Life can be like peanut butter...sticky, messy and a whole lotta fun. (iPhone)

The old mama dog,

Virginia Smith


Recovery is the Mama of Reinvention

I've seen lots of reasons for people starting over...divorce, laid off, disaster, sickness, getting well.  Sometimes it's simply a change in circumstances.  An empty nest,  you tried something and it just didn't work out. 

For me starting over is the fun part.  It's like seeing an old house and imagining it all fixed up or an empty field and seeing the garden.  Starting over is imagination and dreams!  I've started more than a few business and helped others do the same.  Sometimes it works out and sometimes it doesn't.  I've come to realize that all my business are just one long story of a creative life.  From making vintage styled dresses out of old tablecloths to wedding flowers, interior design and as a management consultant for the antique business...it's all been about creating, styling and reinventing from the resources at hand.  I can use all those abilities, I can be all those things for my business and to help others with theirs.

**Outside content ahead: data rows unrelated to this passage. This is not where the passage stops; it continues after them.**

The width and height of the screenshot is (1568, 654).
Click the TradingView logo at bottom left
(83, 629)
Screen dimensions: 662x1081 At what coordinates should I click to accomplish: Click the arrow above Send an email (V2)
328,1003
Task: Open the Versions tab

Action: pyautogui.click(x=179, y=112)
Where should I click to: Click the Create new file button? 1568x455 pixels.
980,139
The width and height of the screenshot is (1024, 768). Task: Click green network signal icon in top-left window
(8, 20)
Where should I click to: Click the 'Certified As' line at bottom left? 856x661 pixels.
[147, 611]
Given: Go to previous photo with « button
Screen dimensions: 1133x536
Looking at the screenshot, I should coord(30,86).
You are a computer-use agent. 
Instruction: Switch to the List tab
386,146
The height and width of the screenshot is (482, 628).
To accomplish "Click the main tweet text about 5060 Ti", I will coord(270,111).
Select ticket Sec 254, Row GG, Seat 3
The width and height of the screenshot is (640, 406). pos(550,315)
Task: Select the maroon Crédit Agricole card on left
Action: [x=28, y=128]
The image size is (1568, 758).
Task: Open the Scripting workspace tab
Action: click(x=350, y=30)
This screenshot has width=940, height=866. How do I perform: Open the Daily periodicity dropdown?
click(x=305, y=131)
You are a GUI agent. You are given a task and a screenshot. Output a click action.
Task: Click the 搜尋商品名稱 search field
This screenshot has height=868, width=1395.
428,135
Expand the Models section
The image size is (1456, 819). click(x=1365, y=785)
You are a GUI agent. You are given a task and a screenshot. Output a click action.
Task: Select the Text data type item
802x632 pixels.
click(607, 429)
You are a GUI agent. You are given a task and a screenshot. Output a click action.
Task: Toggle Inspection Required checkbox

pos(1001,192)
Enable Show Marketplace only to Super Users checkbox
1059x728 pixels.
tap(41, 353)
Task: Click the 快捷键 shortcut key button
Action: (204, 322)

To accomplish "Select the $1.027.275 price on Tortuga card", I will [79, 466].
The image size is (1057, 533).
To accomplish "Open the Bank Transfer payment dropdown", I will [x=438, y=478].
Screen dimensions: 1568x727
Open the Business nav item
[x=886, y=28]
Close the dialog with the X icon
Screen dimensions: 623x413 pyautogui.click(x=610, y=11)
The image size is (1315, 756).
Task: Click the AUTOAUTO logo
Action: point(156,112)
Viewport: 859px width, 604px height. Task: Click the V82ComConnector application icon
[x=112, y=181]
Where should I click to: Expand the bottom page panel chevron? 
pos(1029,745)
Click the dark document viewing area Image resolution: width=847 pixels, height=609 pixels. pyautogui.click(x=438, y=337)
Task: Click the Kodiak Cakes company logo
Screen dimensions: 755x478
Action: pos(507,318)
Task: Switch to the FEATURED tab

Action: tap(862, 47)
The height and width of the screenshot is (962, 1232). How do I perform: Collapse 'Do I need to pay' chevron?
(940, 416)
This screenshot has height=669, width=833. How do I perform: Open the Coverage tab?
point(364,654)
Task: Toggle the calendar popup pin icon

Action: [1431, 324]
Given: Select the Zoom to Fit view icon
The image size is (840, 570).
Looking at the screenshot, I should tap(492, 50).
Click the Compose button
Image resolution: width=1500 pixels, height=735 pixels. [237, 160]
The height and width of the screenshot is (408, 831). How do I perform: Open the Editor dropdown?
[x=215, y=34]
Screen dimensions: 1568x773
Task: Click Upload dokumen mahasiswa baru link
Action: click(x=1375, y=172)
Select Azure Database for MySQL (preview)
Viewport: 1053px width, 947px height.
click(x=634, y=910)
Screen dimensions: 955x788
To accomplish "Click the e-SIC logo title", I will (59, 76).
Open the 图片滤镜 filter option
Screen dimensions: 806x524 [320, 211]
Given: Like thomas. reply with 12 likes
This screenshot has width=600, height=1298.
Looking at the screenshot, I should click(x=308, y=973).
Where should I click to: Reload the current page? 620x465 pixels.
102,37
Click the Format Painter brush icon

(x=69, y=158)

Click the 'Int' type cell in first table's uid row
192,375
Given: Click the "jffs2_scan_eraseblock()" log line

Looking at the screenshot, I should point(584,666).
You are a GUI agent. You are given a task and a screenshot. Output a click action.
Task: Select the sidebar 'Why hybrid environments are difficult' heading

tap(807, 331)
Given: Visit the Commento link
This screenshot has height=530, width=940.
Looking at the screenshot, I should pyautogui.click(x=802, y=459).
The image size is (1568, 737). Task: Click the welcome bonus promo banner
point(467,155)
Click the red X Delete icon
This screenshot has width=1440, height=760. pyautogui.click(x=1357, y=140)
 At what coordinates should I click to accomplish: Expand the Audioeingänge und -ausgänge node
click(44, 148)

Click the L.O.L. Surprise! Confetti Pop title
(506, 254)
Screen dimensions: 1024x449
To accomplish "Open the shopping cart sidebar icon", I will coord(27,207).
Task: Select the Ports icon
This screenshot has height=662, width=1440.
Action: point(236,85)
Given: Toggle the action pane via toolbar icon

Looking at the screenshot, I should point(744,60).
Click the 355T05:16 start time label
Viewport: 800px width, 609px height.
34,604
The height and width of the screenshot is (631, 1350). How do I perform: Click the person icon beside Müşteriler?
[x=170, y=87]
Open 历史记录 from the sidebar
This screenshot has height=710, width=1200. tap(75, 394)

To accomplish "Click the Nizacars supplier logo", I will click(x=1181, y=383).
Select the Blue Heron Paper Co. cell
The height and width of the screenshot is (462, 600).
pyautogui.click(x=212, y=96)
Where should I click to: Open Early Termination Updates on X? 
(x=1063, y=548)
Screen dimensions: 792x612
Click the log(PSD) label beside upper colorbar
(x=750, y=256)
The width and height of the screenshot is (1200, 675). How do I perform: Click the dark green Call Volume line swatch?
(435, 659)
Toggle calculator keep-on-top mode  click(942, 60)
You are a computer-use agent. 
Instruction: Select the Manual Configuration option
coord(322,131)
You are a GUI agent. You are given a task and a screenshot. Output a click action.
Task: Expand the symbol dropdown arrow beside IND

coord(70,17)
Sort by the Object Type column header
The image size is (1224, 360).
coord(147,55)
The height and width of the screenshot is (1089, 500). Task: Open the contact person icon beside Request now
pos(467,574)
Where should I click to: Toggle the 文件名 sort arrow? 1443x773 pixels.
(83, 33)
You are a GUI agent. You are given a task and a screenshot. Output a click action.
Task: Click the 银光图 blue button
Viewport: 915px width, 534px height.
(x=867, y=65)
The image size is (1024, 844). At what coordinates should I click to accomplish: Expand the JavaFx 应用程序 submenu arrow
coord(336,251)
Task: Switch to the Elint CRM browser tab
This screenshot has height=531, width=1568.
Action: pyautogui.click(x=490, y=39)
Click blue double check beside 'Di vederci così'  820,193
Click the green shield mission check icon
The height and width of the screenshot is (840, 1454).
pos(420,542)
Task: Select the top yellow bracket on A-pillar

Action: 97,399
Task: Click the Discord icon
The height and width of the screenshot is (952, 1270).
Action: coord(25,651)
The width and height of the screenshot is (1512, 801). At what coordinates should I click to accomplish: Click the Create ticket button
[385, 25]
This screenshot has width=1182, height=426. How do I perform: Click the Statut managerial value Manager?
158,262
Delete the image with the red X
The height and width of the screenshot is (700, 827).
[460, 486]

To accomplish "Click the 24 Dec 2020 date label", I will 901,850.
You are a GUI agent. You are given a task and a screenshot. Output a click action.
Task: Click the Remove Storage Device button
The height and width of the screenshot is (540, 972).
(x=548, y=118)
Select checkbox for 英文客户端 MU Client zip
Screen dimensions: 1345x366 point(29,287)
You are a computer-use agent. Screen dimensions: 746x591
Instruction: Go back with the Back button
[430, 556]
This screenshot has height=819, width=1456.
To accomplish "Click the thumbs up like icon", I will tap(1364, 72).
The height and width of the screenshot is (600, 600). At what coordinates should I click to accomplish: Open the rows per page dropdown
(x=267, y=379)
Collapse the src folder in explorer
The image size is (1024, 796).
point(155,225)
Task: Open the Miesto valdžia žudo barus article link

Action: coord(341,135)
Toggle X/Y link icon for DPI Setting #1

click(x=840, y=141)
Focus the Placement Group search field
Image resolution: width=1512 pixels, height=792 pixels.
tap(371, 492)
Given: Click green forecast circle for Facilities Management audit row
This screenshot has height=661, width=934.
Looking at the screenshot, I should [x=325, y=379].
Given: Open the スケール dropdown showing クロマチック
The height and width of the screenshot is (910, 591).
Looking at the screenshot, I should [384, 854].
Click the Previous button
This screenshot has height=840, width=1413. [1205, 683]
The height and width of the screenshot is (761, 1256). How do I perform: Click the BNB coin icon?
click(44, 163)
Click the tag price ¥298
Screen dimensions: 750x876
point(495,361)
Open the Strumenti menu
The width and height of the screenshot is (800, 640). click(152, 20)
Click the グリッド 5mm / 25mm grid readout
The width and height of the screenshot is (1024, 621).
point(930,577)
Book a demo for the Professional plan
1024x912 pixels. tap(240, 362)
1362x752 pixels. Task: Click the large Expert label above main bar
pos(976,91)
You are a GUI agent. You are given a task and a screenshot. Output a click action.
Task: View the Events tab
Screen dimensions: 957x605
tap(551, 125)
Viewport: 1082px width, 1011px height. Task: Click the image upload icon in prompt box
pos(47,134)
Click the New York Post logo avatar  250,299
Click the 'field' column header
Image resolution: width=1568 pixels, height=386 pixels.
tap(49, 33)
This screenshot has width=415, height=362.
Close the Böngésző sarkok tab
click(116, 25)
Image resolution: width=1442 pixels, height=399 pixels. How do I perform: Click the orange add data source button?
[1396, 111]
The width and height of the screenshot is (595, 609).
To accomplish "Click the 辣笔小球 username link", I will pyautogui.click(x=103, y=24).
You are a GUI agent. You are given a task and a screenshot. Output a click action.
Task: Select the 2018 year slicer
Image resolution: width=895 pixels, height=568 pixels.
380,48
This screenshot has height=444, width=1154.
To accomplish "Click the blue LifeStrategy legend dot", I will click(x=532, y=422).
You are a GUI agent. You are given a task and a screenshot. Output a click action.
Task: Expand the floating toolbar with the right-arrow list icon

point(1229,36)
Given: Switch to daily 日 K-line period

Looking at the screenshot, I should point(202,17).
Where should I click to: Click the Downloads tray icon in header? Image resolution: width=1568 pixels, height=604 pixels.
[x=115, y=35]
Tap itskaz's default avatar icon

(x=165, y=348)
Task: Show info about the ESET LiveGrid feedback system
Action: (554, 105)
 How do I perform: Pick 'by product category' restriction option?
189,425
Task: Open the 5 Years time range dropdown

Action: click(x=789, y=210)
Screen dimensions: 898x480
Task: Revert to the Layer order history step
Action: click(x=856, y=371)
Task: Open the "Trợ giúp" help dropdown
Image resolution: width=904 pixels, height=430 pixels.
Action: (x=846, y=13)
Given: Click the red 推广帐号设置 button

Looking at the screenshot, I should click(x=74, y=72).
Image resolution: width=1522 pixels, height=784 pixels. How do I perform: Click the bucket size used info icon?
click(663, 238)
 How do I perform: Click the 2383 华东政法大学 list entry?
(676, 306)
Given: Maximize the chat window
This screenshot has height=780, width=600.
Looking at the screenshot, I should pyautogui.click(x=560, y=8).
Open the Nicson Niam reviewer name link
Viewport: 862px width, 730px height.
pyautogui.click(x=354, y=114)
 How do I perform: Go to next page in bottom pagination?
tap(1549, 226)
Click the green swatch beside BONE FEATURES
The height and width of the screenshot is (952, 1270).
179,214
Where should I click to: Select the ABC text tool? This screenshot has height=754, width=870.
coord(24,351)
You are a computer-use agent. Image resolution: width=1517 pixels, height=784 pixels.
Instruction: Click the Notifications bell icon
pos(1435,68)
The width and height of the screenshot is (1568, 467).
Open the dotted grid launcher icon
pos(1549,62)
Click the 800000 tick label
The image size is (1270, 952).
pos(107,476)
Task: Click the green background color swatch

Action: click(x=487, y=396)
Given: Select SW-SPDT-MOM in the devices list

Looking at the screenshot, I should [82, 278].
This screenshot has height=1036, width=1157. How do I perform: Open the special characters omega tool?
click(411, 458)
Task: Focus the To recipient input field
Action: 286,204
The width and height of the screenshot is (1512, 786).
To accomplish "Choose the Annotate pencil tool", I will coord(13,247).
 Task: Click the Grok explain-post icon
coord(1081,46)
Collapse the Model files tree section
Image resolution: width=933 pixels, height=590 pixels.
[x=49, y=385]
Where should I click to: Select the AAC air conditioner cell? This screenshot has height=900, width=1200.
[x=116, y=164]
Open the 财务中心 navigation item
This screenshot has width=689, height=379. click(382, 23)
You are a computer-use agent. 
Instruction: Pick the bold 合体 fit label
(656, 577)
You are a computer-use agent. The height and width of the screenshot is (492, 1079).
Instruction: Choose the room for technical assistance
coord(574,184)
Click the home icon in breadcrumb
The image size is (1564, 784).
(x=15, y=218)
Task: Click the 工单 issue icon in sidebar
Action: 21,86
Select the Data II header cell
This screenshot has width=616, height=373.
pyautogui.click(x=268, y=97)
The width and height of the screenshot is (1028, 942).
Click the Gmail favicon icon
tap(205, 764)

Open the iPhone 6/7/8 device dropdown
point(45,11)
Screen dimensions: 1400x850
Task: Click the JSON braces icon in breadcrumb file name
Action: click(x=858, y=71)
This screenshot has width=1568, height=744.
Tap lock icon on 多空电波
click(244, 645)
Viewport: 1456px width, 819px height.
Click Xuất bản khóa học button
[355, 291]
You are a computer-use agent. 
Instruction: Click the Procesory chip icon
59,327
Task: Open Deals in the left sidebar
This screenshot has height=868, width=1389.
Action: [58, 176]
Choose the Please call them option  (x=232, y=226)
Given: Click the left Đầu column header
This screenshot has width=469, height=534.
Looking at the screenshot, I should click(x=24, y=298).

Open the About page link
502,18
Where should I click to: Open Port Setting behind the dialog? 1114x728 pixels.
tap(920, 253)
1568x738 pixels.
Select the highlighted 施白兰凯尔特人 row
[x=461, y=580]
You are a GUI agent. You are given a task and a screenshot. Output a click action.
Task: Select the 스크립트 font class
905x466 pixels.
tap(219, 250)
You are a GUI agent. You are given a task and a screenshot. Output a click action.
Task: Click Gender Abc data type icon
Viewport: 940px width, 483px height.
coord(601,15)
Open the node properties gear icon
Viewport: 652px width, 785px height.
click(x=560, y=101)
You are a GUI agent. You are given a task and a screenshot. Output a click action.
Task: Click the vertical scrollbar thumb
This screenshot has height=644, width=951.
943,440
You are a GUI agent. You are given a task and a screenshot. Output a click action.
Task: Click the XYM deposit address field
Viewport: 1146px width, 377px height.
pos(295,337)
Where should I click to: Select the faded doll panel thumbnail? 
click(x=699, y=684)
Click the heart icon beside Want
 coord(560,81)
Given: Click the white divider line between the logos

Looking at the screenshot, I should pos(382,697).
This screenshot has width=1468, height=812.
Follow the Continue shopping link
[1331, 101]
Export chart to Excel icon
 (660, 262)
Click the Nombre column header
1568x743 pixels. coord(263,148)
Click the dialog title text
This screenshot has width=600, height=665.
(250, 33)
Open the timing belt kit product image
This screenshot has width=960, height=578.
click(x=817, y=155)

This last year I helped a daughter establish her photography business.  I assisted her as a second photographer at weddings, styled sessions, created a brand and assisted her with her new brand as well.  The photography is new as a business (although I've loved it for years).  But everything else is a result of what came before.  I created window displays for the shops that sold my vintage styled wedding dresses as a teenager then did them for boutique owners who offered to pay me to help them.  An owner of a chain of boutiques hired me to do window displays, then another hired me and trained me in retail boutique management and branding.  The newly developing Antique Mall business needed managers and branding so I started a new adventure building on my skills teaching owners to start, brand and run their businesses while designing displays, store setups and often owners homes.  Somebody liked the flower arrangements I made for an open house and asked me to do wedding flowers.  Somebody else liked the food I served for a grand opening and asked me to cater their wedding as well.  There wasn't a creative idea I didn't want to try at least once.  

I've made my share of mistakes some big ones!  I've learned some big lessons as well.  The most important one is learning how to be "directing my blows so as not to be striking the air".   It's the planning stages that determine if an endeavor will be successful.  

My circumstances have changed, my daughter has gone off on her own with her husband now as Samantha Smith Arroyo Photography.  I cried my eyes out but it's the nature of things. I raised my kids to be their own person, have their own lives but I am still a creative person, a stylist and a photographer.  I know how to run a business.  Do you know what it starts with besides a plan?

A spot to put the plan in place.  A spot to work out the details, to be inspired, to take calls and to stay organized.  The very first thing you do is the first thing you did when you started school.  You find your desk, you sharpen your pencils and you get your paper ready.  The 2014 version includes a computer and Instagram!  It also helps if your work area (no matter what size) looks great.  Here's the Instagram version.

To my photography friends who need a little inspiration on reinventing their business, listen to this guy...he knows his stuff!   ( Interview with Zack Arias )  Lots of people will give you their opinion on the internet.  Make sure you listen to those who have already been successful after having made a few mistakes.